Configure load balancers to only accept SSL connections - Githubissues

unity-sds / unity-sps

The Unity SDS Processing Service facilitates large-scale data processing for scientific workflows.

Apache License 2.0

2 stars 2 forks source link

Configure load balancers to only accept SSL connections #175

Closed nikki-t closed 2 months ago

nikki-t commented 2 months ago

Purpose

Configure the SPS load balancers (for Airflow and OGC API) to only accept SSL connections.
Modifications serve HTTPS traffic on port 4443.

New endpoint URLS:

Airflow UI: https://k8s-airflow-airflowi-xxx-xxx.xxx.com:4443/home
Airflow API: https://k8s-airflow-airflowi-xxx-xxx.xxx.com:4443/api/v1/
OGC API: https://k8s-airflow-ogcproce-xxx-xxx.xxx.com:4443
OGC UI: https://k8s-airflow-ogcproce-xxx-xxx.xxx.com:4443/redoc

Note: The SSL cert is for a different domain than individual deployments so you will have to manually accept the certificate when accessing any of the endpoint URLs in a web browser.

Proposed Changes

[ADD] Configure SPS load balancers to only accept SSL connections.

Issues

128 - Enable SSL on SPS load balancers

Testing

Deployed to unity-venue-dev and reviewed Application Load Balancer definition:

Verified load balancer security group includes TCP:4443
Verified Event Listener and rule for HTTPS:4443
Verified target group
Verified updated SSM parameters

Tested endpoint URLs:

Airflow UI and OGC UI: Can access by accepting the risk for the SSL domain mismatch.
Airflow API: Listed available DAGs via https://xxx.com:4443/api/v1/dags
OGC API: Registered and deployed a process via this documentation
Also checked health endpoints.

Note: Needed to use the following Terraform commands to update existing Load Balancers (Airflow and OGC):

terraform apply -replace="module.unity-sps-airflow.kubernetes_ingress_v1.ogc_processes_api_ingress" -replace="module.unity-sps-airflow.kubernetes_ingress_v1.airflow_ingress" --var-file=tfvars/${TFVARS_FILENAME}

nikki-t commented 2 months ago

@LucaCinquini - I don't think have to use 4443 for both the Airflow and OGC endpoints. I believe we can use whatever port we would like. I will keep the ports at 5000 and 5001 and test to be sure.

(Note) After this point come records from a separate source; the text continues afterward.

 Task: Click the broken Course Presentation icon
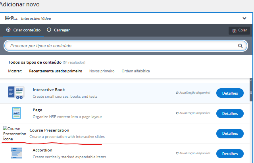coord(14,134)
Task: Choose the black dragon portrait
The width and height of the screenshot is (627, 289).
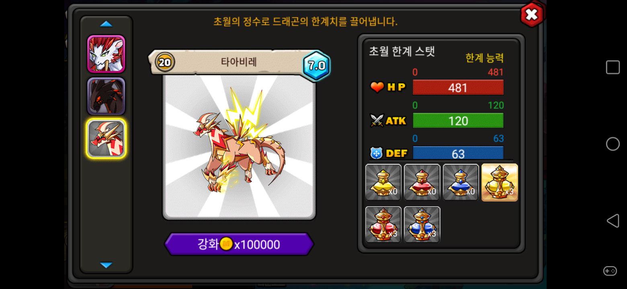Action: coord(107,96)
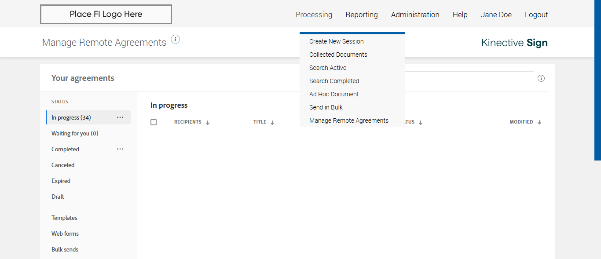This screenshot has width=601, height=259.
Task: Show Waiting for you agreements
Action: point(75,133)
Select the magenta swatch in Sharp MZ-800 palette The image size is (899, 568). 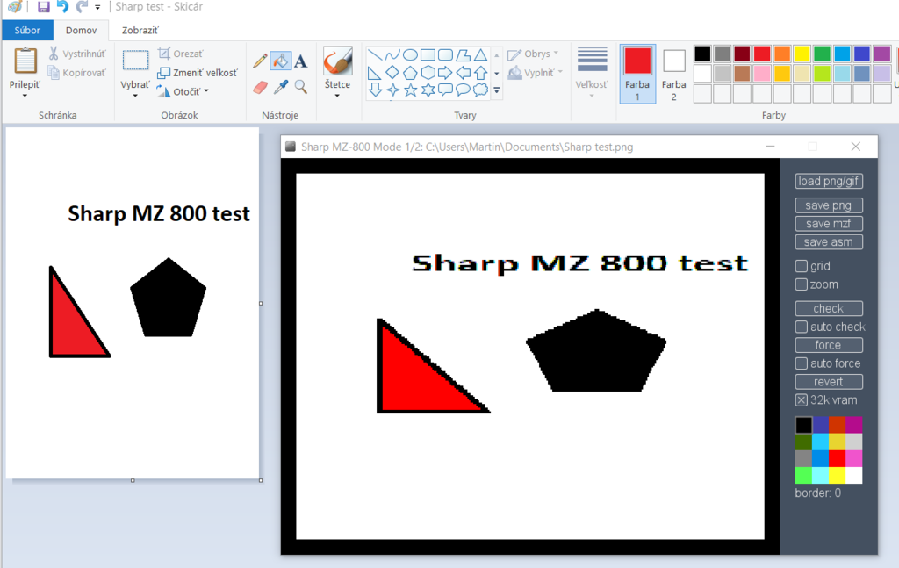pos(853,425)
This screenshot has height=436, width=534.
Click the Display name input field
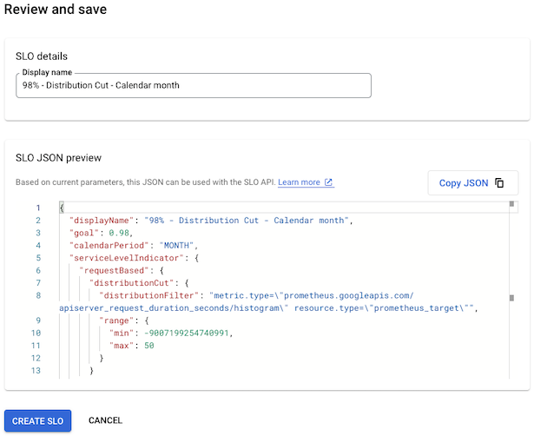click(x=193, y=85)
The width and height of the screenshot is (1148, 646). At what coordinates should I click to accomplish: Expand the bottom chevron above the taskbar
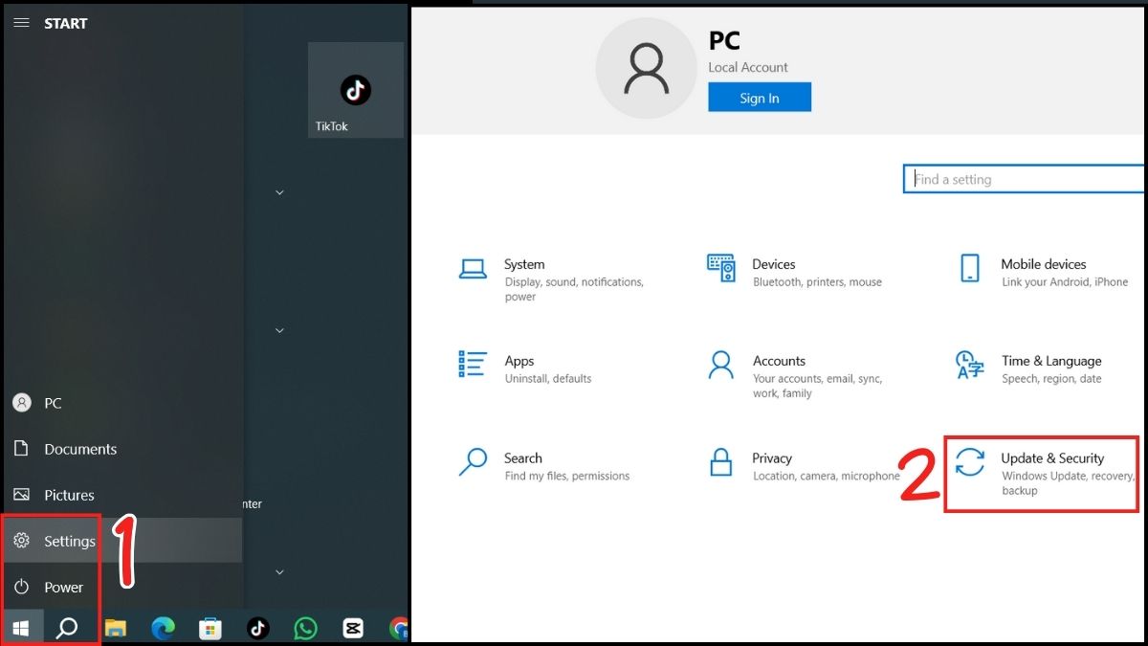coord(278,571)
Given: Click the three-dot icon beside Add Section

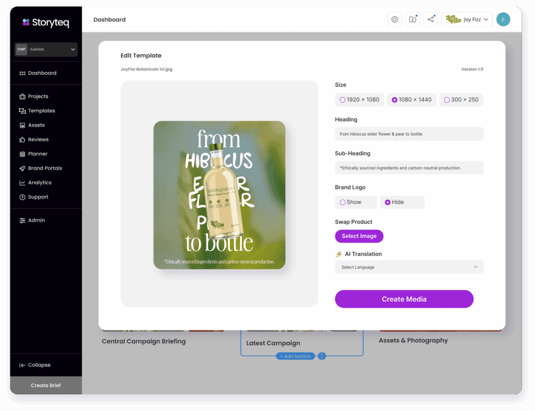Looking at the screenshot, I should [x=322, y=356].
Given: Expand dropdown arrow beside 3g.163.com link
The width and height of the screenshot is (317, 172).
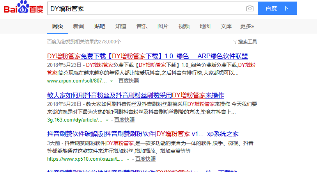Looking at the screenshot, I should (x=106, y=120).
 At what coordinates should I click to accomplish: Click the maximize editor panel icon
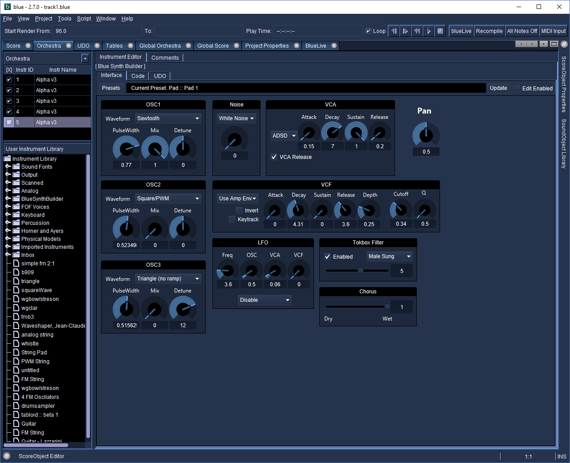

I was following this documentation which suggest using 4443 but I think it's by convention.

nikki-t commented 2 months ago

The ports have been modified back to their original port numbers (5000 - Airflow and 5001 - OGC) and are defined with HTTPS and an SSL certificate so traffic is served over HTTPS.

I deployed these changes, tested, and was able to confirm everything works as expected.

nikki-t commented 2 months ago

I have updated the smoke tests and ran them both locally and via GitHub Actions, here: https://github.com/unity-sds/unity-sps/actions/runs/10146052219/job/28053215683.

I ran the test with URLs entered for the MCP Venue Dev environment but not for the others as I wasn't quite sure what they would be. Despite that the tests did succeed.